In the first half of the 1980s there was a generation change – the second or even the third generation of new wave bands in Zagreb gravitated towards noncommercial post-punk idiom or some sort of Bowie influenced art-rock with dark undertones. Basic punk-rock bands were somehow missing  from sight until the mid 1980s.

Previous main protagonists and initiators (1977 – 81) Azra and Film reached their creative peak and started to stagnate trying to stay hip. Prljavo kazalište  became bland and openly commercial pop-rock band too soon.

Mainstream oriented and new-wave tinged pop-rock groups like Aerodrom, Parlament (ex Obećanje proljeća) and Patrola were radio friendly and simply didn’t deliver the goods with cutting edge and lasting impact.

Boa, despite being magnificent live band, chose commercial route and failed on later records produced in the state of the art recording studio in Sweden.

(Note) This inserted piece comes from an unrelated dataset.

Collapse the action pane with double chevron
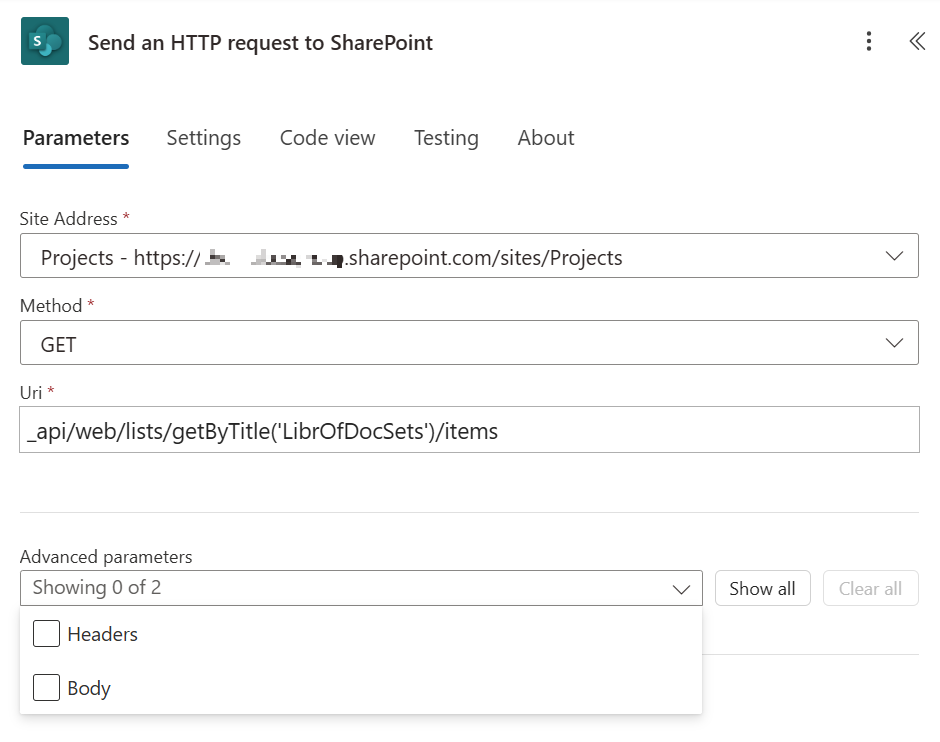Screen dimensions: 940x742 [917, 41]
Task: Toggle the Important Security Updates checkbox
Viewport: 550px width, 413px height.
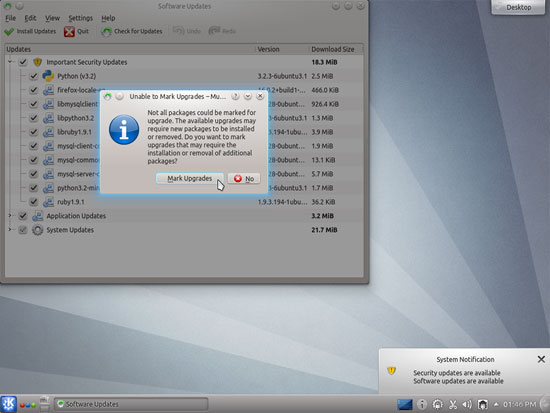Action: click(23, 62)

Haustor – the epitome of the city  rock music that successfully connected two distinct generations – went through the phase of interim resurgence and, after a gap year (1982 ♠ JNA public service), in the fall of 1983 recorded master-piece as their 2nd album:

treci svijet discogs

Treći svijet – Jugoton (1984) – a Definitive Album from Zagreb


That said, peer group in question (1981-85) consisted of younger bands that shared stages or practice spaces but more or less followed their individual creative streaks seeking affirmation. Of them all the three most intriguing rock bands (SexA, Trobecove krušne peći & Pingvinovo potpalublje) were better inter-connected friends (Zagreb University students or near future drop-outs). During their rock existence on the margins they crossed paths with other new bands on the “scene”: Korowa Bar (post-punk w/ rhythm machine), Dorian Gray (initially theatrical art-rock with gothic leanings), Trotakt projekt (multimedia synth-pop act enamored with Bowie), La Fortunjeros (high-school punk-rock band going through the changes), and Psihomodo pop (glam punk-rock with initial art impulse).